Do you know the movie “Turning Red”? Damn, Ming had a lot of things to deal with in her life, especially the parent-teen conflict. She was such a sweet innocent girl! Her parents thought of her sweetness as “necessary” until Ming broke free and became a cute red panda. She and her parents become disconnected, and her journey began when she could venture as a red panda, alone and with her thoughts.
I remember lying on the sofa, staring into space, wondering what shade of nail polish would look best. My dad and brother, Ethan, were engaged in a deep conversation. It would be time for my brother to get ready for hockey training in half an hour. I never really liked hockey; it’s such a competitive sport. Dad was telling Ethan to play well today. My brother’s face was contorted with fury and embarrassment. I edged closer to them, hoping to catch a glimpse of their secret conversation.
You know how parents give you “advice” but it becomes an insult? Well, my brother experienced the worst. “I want you to play, work, and train today; you got that, Ethan?” Dad was saying as he pulled down my brother’s jersey. “Even though you’re slow, weak, and out of practice,” Dad continued. My brother’s face turned a deep shade of scarlet, and his ears glowed pink at the sound of weakness.
I knew exactly how he was feeling. I couldn’t feel any better about those words. I loved feeling praised and congratulated by my parents for my whole life, but that was like a fairy tale to me. My brother never experienced such treasure as well…
Now at age 12, past my birthday, I finally have a better understanding of how much my parents actually love me! They praised me so much, but they never showed me it; they wanted to help me improve and give me advice. Putting myself in their shoes, I would have done the same. I would have held my child’s hand and led them up the stairs to their success, instead of stopping halfway and wasting precious time congratulating them. In the end, when they finally do succeed, that is their real reward–and all the praise might have not meant much at all!

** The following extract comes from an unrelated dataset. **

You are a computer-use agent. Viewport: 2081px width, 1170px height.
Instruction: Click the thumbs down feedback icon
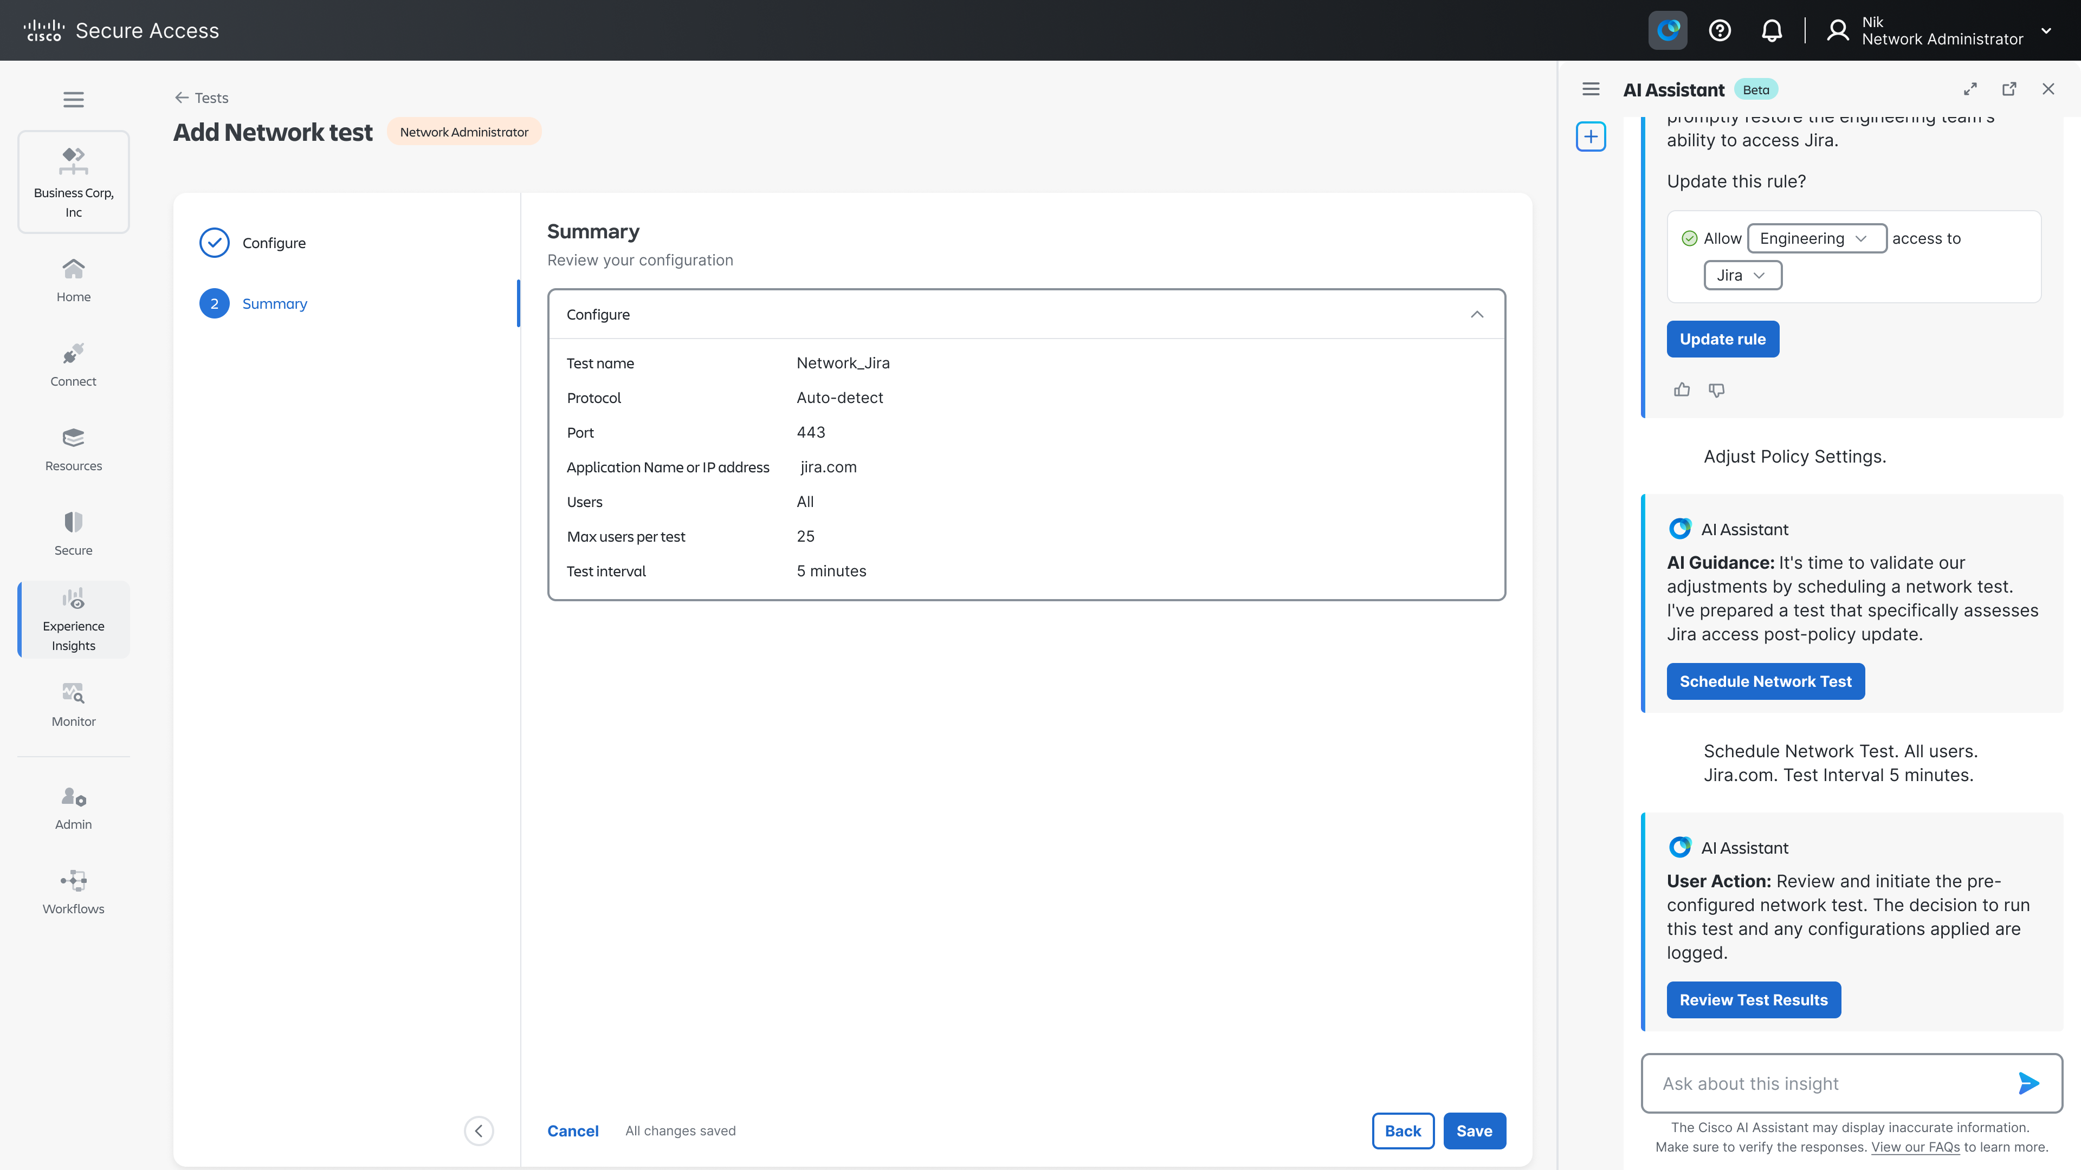pyautogui.click(x=1717, y=390)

Mom and I had a similar conversation as the one with my brother and my dad. I have always dreamed of being a ballerina. To perform on stage and to have the spotlight on me. To watch the audience applauding me from either end. But instead, I never really had such an image. Instead, I saw my whiny face complaining about how tight my dress was and how much homework I had to do.
“I want to be a ballerina! I want to be like her!” I pointed at a sign on which a beautiful ballerina was doing a pose and underneath it, the words “Swan” were labeled. “Come on, I know you can do much better!” my mom said, smiling slightly. I grinned, happy that she was praising me. “But you’re much too fat. Your body won’t be able to handle much! You can barely do a split mid-way!” Mom continued. My smile faltered and became a frown. I felt furious. “I don’t want to be a stupid mathematician; I don’t even like math! I’m not even good!” I yelled, stomping my foot on the ground.
I never knew that Mom wanted the best for me or dad. That’s just the way Asian parents are. Their past was difficult, harder than mine. I wished I knew how hard and how much more responsibility it takes to be a parent. How much they do care about me, how much they love me and wish for me to be successful.
Every now and then, my self-teenager conflict comes back, and I completely forget about the positive light. I continuously battling with my family and show how much I think my opinion is right, how my decisions and actions are right. Until then, I will face this obstacle and allow our two different minds to bond into one.